Le Conseil municipal suite à des dommages causés par la multiplication des pigeons sur le territoire communal, décida d'employer un procédé contraceptif destiné à réduire leur nombre. Cependant, les mesures n'ont guère été profitables au requérant qui a vu sa culture anéantie par les pigeons. Il réclame la condamnation de la commune à des dommages et intérêts.
Quel est le fondement de la responsabilité pour faute de l'exécution d'une mesure de police administrative qui ne s'avère pas efficace ?

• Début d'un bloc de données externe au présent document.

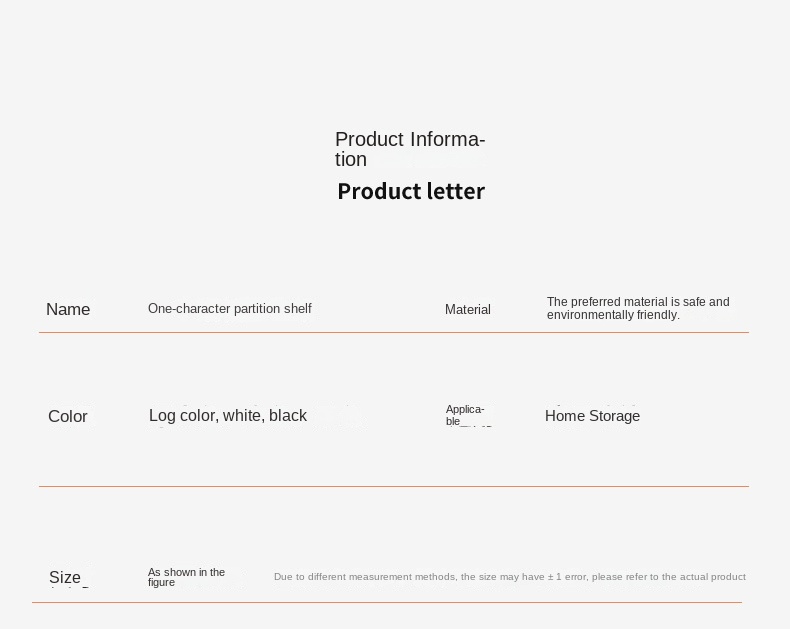Select the "Size" row label
This screenshot has width=790, height=629.
(65, 578)
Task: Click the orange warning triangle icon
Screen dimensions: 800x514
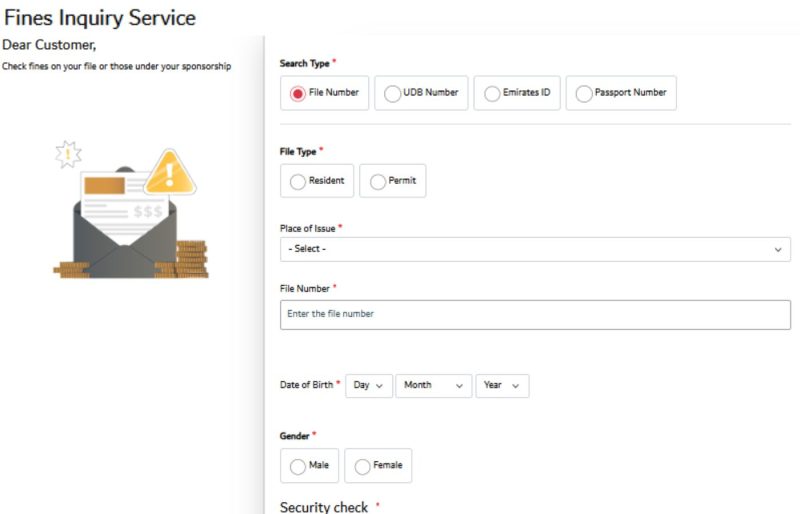Action: point(170,174)
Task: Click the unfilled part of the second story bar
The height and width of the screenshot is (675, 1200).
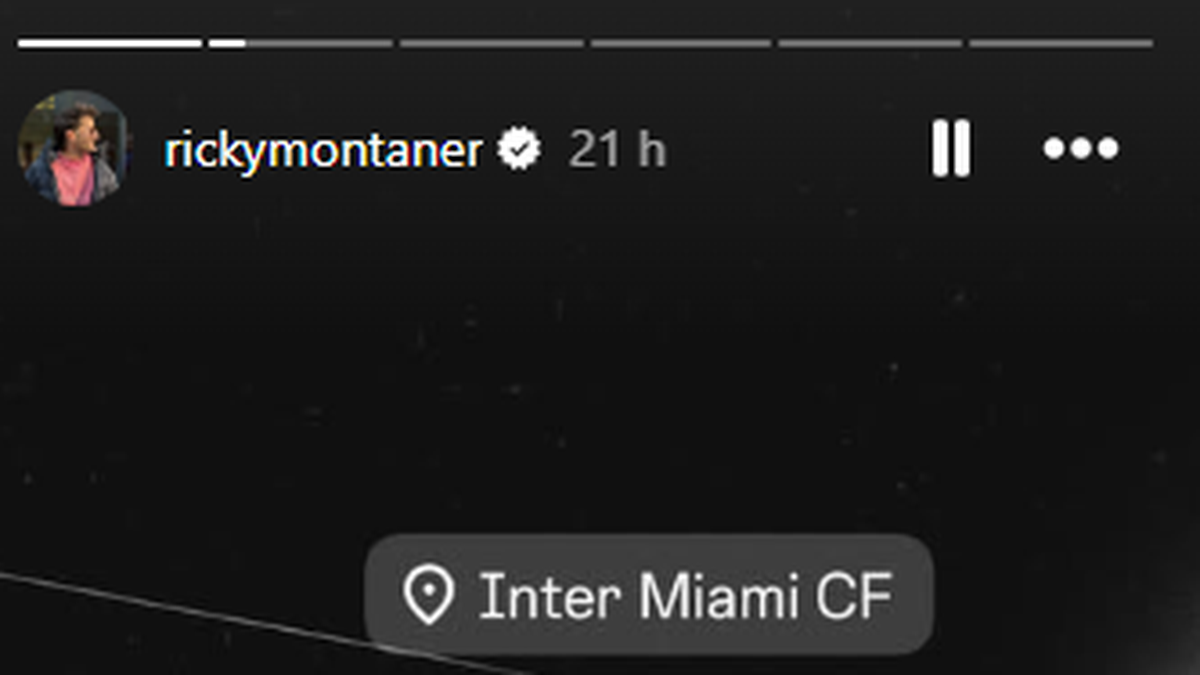Action: coord(320,43)
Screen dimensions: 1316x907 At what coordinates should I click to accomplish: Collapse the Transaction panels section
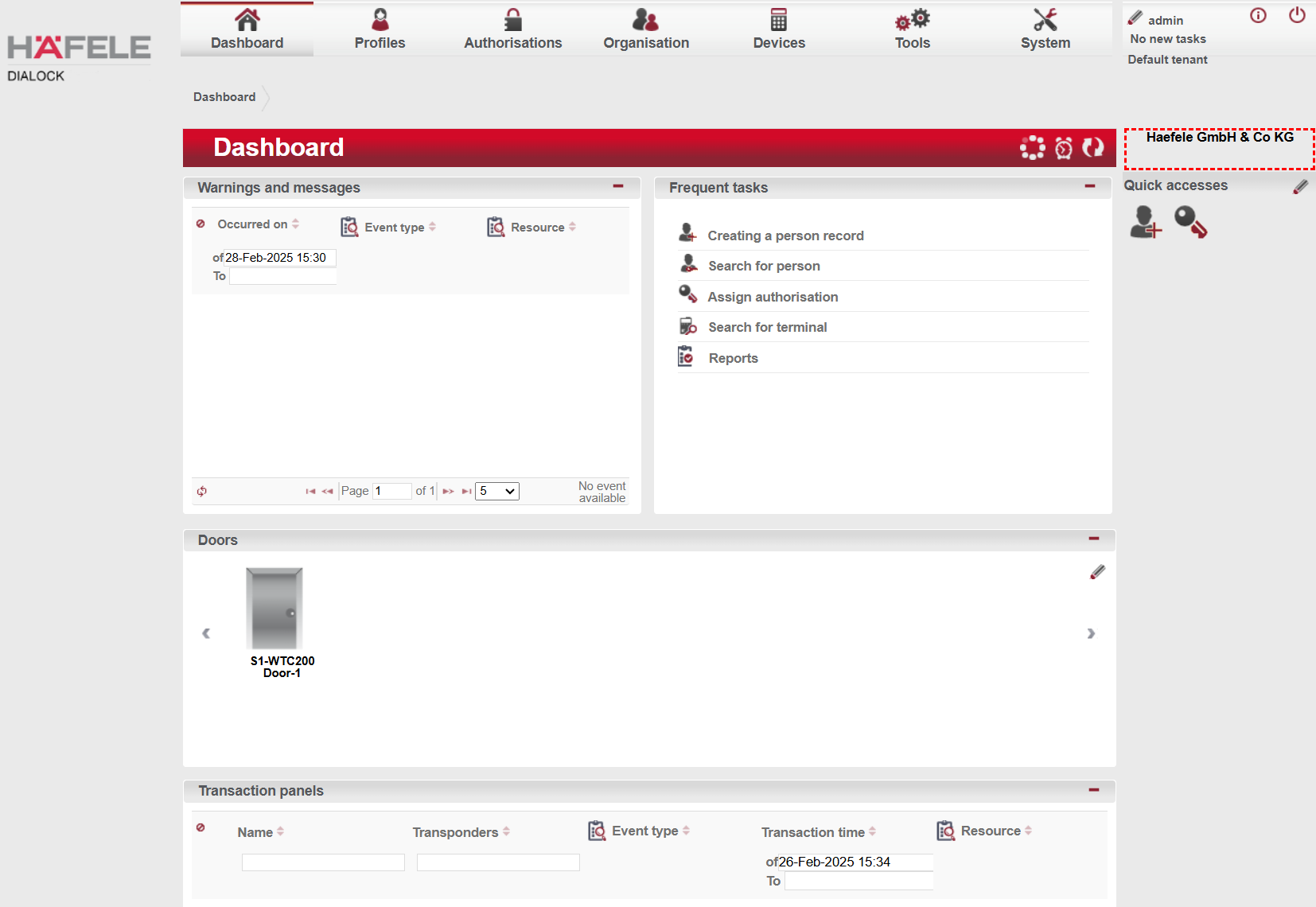pyautogui.click(x=1094, y=790)
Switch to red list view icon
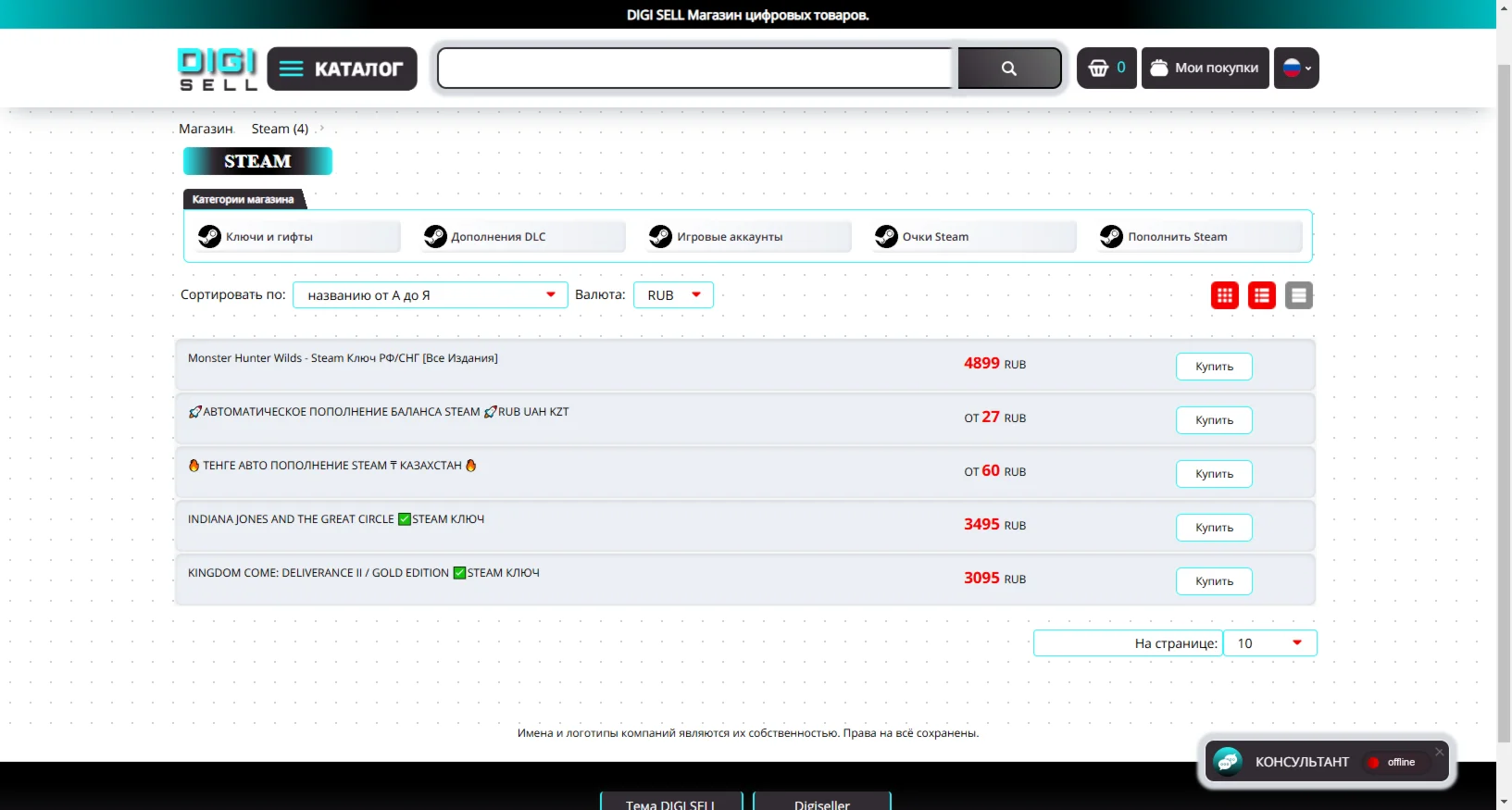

Les mesures délibérées en conseil municipal n'ont certes pas empêché que des dommages soient causés à la culture du requérant. Cependant la commune ne peut guère voir sa responsabilité engagée sur une simple faute. En effet, au regard de la finalité de la police municipale définie à l'article L131-2 du code des communes, la commune a bien pris des mesures appropriées aux "événements fâcheux qui pourraient être occasionnés par la divagation des animaux". De plus, aucune faute lourde n'a été commise dans l'exécution de ces mesures. On en conclut que la responsabilité de la commune ne peut être engagée en l'absence de faute simple dans l'édiction des mesures ainsi que de faute lourde dans l'exécution de ces mesures. Ainsi, les faits invoqués par le requérant ne sont pas susceptibles d'ouvrir droit à réparation. De plus, les pigeons ne sont guère la propriété de la commune.
L'arrêt de la Cour administrative d'appel est annulé et M. Delavallade fut débouté de ses prétentions.